I believe due to SmokinJ's most recent bombing tear, USPS started carrying em!:lol:


----------



## sofaman (Jun 20, 2007)

Fire in the hole!!!


----------



## GreySmoke (Jan 11, 2008)

Bla Bla Bla yackety smackety...


----------



## ngetal (Jul 6, 2008)

hmm... I guess I need to stock up on pies, maybe? :biggrin:


----------



## big04deuce (May 16, 2008)

Holy [email protected]!!! This is insane!!!lol RUN!!!


----------



## Toasted Coastie (Feb 16, 2008)

I'm staying out of this round, I got no beef with anyone.....


----------



## karmaz00 (Dec 5, 2007)

hes on a mission


----------



## Snapperhead-cl (Jun 24, 2008)

Deuce...man you need to lay off the.......

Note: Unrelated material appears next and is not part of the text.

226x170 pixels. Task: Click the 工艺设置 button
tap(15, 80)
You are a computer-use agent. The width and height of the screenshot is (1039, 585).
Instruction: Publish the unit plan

Sit back and do the polar bear Party....


----------



## Snapperhead-cl (Jun 24, 2008)

I just love that pic


Any hints where they are headed???


----------



## smokinj (Jan 16, 2008)

*^^^ That pic is great Rick:lol:*


----------



## smokinj (Jan 16, 2008)

*He's on a mission from God*


----------



## Snapperhead-cl (Jun 24, 2008)

I have deuce's threat level right here........I am not worried at all.......:roflmao:


----------



## DOZER (Sep 30, 2007)

:huh_oh:


----------



## The EVP (Dec 21, 2007)

Oh crap....not again!!!!! Have you no compassion?!?!?!?


----------



## eggwhites (Apr 20, 2008)

Snapperhead said:


> Deuce...man you need to lay off the.......
> 
> Sit back and do the polar bear Party....


ahahahhaha!


----------



## Oxman (Jun 28, 2008)

Just leave me out of it! I've gotta smoke my stash down in time for my move to Washington, anyway!

Ooooh...wait....I can always bomb everyone and buy more cigars when I get there! Yeah!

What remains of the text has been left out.